Habertürk
    Takipde Kalın!
      Günlük gelişmeleri takip edebilmek için habertürk uygulamasını indirin

        Annel olmak nedir? İnsan ve hayvanın dişi olanına verilmiş rahim adlı bir organda, bir erkekle birleşmek vasıtasıyla bir fetüs büyütmek, onu doğurmak ya da sezaryenle çıkarttırmak sonrasında da o yavrunun belli fiziksel ve duygusal ihtiyaçlarını karşılamak için senelerce uğraşıp didinmektir.

        Bir yaşam başlatabilmek büyük bir güçtür. Lakin bir beceri değildir.

        Annelik bir kariyer değildir. Annelikten para kazanılmaz, annelikte terfi edilmez, kimse annesiniz diye size sigorta yapmaz ya da seneler sonra emekli maaşı vermez...

        Anne rolü kadının yapabileceği her şeyin üstünü kaplamaz. Yani anne olmak kadının bir işlevidir ama kadın sadece bunun üzerinden tanımlanırsa burada ciddi bir küçümseme var demektir.

        Annelik tatmin edici değildir. İnsan ya da hayvan tüm annelerin nihai hedefi hayata getirdikleri çocukların bir gün kendi yoluna gitmesidir. Dolayısıyla “sadece anne” olmaya adanan bir hayat eninde sonunda depresyona park eder. Çocuklar gidince geriye içi boş bir çuval kalır.

        Annelik yalnızca sevgi ve mutluluk düşlerinden ibaret değil, tükenme, yalnızlık, bolca endişe, suçluluk duygusunu da içerir.

        Tüm kadınlara “Anne olun!” baskısının sonucu toplumun bütün sınıflarında yeterince sevilmemiş, iyi yetiştirilmemiş, ruhen ya da bedenen tek başına bırakılmış çocuklardır.

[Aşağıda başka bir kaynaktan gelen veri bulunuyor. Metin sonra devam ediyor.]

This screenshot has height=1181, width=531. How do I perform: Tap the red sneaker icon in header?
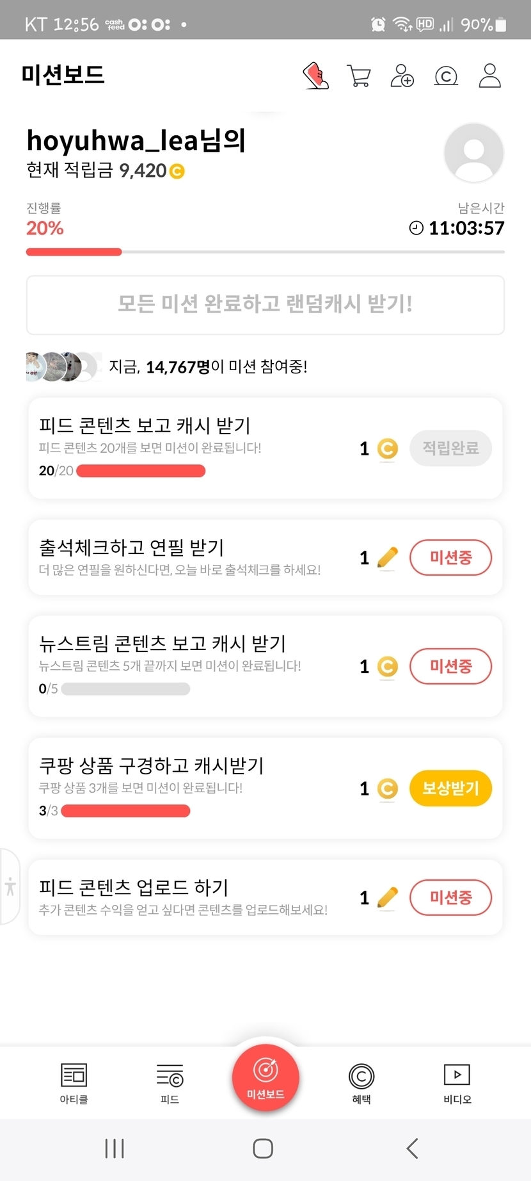pyautogui.click(x=315, y=76)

        Anneliğin bu kadar kutsanmaya hiç ihtiyacı yok. Her canlının varoluş kodlarında türünü sürdürmek vardır. İnsan olarak diğerlerinden ayrıldığımız nokta, türümüzü sürdürebilme kapasitemiz değil bunu tercih etmeme (doğum kontrol dediğimiz) seçeneğidir.

        Doğum kontrolü kullanmayan bir kadın doğurgan olduğu ortalama 30 yıl içinde kabaca bir hesapla 15 çocuk doğurabilir. Bu belki insanoğlunun avcı ve toplacıyı olarak yaşadığı dönemlerde (yavruyu kaplan kaptı, öteki karda uyudu öldü, berikinin başına kaya düştü) ihtimallerinde yaşarken, doğanın kaynakları bu kadar sömürülmemiş, havası, suyu, toprağı bu kadar kirletilmemişken mantıklıydı.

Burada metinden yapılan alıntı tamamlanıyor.